While I read “Conversations with My Lakota Mom”, I continually felt her humor and relationship with different maternal figures in the snippets of conversation she supplies. I also was continually thinking of Freudian Relief Theory during this particular amalgamation of conversations. Specifically, this essay reminded me of the relationship the ego undertakes with the super-ego. Freud says
“Genetically the super-ego inherits the parental function; it often holds the ego in strict subordination, and still actually treats it as the parents...treated the child in his early years. We obtain a dynamic explantation of the humorous attitude, therefore, if we conclude that it consists in the subject’s removing the accent from his own ego and transferring it on to his super-ego. To the super-ego, thus inflated, the ego can appear tiny and all its interests trivial, and with this fresh distribution of energy it may be an easy matter for it to suppress the potential reactions of the ego” (Freud 114).
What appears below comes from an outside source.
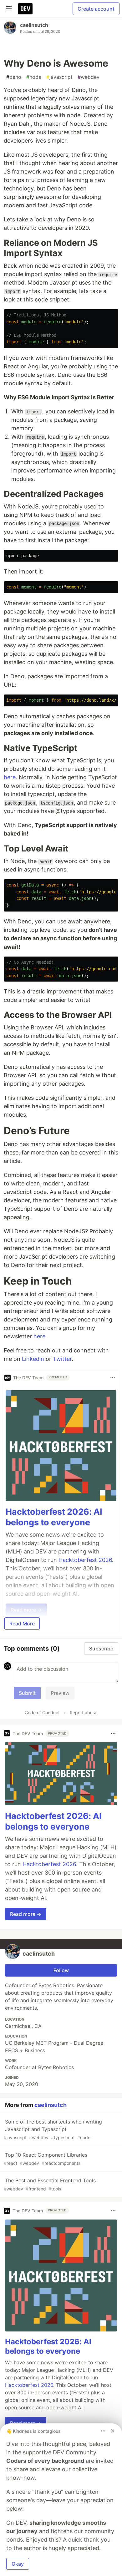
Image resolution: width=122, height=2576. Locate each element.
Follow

In my interpretation of Freud, I take his analysis to be a form of pseudo-science that is grounded in observational psychoanalysis rather than that of clinical authority. That being said, I believe this part of Freud’s scrutiny is apparent in “Conversations with My Lakota Mom.” Throughout the six examples, Midge confabulates, a theme arises in which Midge as the narrator takes a more concrete--and traditional to her audience--mindset that is continuously incongruous to her Lakota mother’s responses. In their juxtaposition, Midge takes on the role of the ego, a role in which the audience may relate to and understand more forthrightly than that of her mother. Contrastingly, the mother takes on the super-ego and adopts a, while less informed in mainstream pop-culture, less serious but wise demeanor and thus reminds Midge (and the audience, transitively) to consider a less dramatic and rigid perspective on life.
Furthermore, the Lakota Mom and the super-ego, as Freud champions, minimizes the supposed understanding of the world the ego has and predisposes the ego to take itself less seriously and with a more nuanced appreciation for life. An example of this appears in ‘Conversations with My Lakota Mom, No. 5’, in which Midge and her mother discuss her mother’s infatuation with an ‘Ind’n actor.’ Throughout the short dialogue, while attempting to discern the identity of the man her mother speaks of, Midge offers names of actual Native actors that have appeared on the big screen. The comical element of the dialogue is revealed when the actor is forsooth Kevin Costner. Midge mistakenly takes her mother’s supposed assumption of his native heritage to be true, to which she is met with, ‘Well he played one on TV.” The humor of this dialogue is effective because the presumptive notion is that Native peoples should be vexed by the Pretendian. However, by juxtaposing this with a different perspective, the Lakota Mom circumvents the ‘right way’ of thinking of Pretendians and suggests that she likes the man’s appearance nonetheless. This in turn is the superposition of the super-ego’s ability to deflate the assumptions of the ego and remind it that there are alternative routes of Being and thinking that can be undertaken.
Midge constructs this lesson throughout “Conversations with My Lakota Mom” brilliantly and comically while still being able to proffer lessons from, and admiration for, the wise Lakota Mom and her relationship with her younger, green, daughter.